Task goal —
The span to repeat in the listing below runs from the line containing "Cars & Motors (646, 2193)" to the line containing "Free Classified in Bhopal (279, 2378)", inclusive. Repeat it exactly, and only it.
########
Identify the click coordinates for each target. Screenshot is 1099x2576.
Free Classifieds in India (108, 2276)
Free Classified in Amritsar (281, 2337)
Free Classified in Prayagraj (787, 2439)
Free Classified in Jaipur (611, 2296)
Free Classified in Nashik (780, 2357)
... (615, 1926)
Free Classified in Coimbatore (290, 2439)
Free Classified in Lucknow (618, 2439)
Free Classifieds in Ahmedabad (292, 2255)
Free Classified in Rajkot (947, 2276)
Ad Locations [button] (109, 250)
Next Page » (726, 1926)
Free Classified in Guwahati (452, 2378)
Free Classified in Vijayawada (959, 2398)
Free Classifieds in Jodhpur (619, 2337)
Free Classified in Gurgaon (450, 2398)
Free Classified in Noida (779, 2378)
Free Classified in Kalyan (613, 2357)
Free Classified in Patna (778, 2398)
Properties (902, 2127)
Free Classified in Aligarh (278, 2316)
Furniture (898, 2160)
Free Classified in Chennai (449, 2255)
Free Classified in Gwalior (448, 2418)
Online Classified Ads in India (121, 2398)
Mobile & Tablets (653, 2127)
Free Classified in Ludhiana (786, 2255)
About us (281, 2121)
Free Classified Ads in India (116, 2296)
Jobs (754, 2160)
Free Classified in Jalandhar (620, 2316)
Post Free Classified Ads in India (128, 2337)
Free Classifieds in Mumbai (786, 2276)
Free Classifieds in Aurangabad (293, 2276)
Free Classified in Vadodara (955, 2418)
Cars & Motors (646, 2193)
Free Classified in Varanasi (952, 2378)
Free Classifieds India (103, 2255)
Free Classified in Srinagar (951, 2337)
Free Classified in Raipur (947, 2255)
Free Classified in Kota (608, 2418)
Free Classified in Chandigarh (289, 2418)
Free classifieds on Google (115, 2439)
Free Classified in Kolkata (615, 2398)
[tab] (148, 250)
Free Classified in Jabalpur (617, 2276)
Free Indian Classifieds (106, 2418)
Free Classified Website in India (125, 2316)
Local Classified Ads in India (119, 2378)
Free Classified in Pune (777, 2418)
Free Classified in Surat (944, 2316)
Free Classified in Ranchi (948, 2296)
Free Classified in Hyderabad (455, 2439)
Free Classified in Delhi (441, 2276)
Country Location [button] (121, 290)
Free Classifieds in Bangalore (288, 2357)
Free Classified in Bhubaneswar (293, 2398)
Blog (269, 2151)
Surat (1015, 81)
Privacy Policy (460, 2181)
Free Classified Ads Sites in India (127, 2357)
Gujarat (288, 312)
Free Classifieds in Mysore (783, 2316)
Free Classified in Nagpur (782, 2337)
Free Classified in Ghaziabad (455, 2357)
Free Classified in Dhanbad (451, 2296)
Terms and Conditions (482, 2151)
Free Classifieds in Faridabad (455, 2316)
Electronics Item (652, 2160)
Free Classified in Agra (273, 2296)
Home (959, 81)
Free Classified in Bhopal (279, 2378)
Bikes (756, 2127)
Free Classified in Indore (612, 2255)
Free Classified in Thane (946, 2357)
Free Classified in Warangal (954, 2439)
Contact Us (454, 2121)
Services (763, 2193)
########
Expected answer —
Cars & Motors (646, 2193)
Free Classified in Varanasi (952, 2378)
Free Classifieds India (103, 2255)
Free Classified in Srinagar (951, 2337)
Free Classified in Raipur (947, 2255)
Free Classified in Kota (608, 2418)
Free Classified in Chandigarh (289, 2418)
Free classifieds on Google (115, 2439)
Free Classified in Kolkata (615, 2398)
[tab] (148, 250)
Free Classified in Jabalpur (617, 2276)
Free Indian Classifieds (106, 2418)
Free Classified Website in India (125, 2316)
Local Classified Ads in India (119, 2378)
Free Classified in Pune (777, 2418)
Free Classified in Surat (944, 2316)
Free Classified in Ranchi (948, 2296)
Free Classified in Hyderabad (455, 2439)
Free Classified in Delhi (441, 2276)
Country Location [button] (121, 290)
Free Classifieds in Bangalore (288, 2357)
Free Classified in Bhubaneswar (293, 2398)
Blog (269, 2151)
Surat (1015, 81)
Privacy Policy (460, 2181)
Free Classified Ads Sites in India (127, 2357)
Gujarat (288, 312)
Free Classifieds in Mysore (783, 2316)
Free Classified in Nagpur (782, 2337)
Free Classified in Ghaziabad (455, 2357)
Free Classified in Dhanbad (451, 2296)
Terms and Conditions (482, 2151)
Free Classifieds in Faridabad (455, 2316)
Electronics Item (652, 2160)
Free Classified in Agra (273, 2296)
Home (959, 81)
Free Classified in Bhopal (279, 2378)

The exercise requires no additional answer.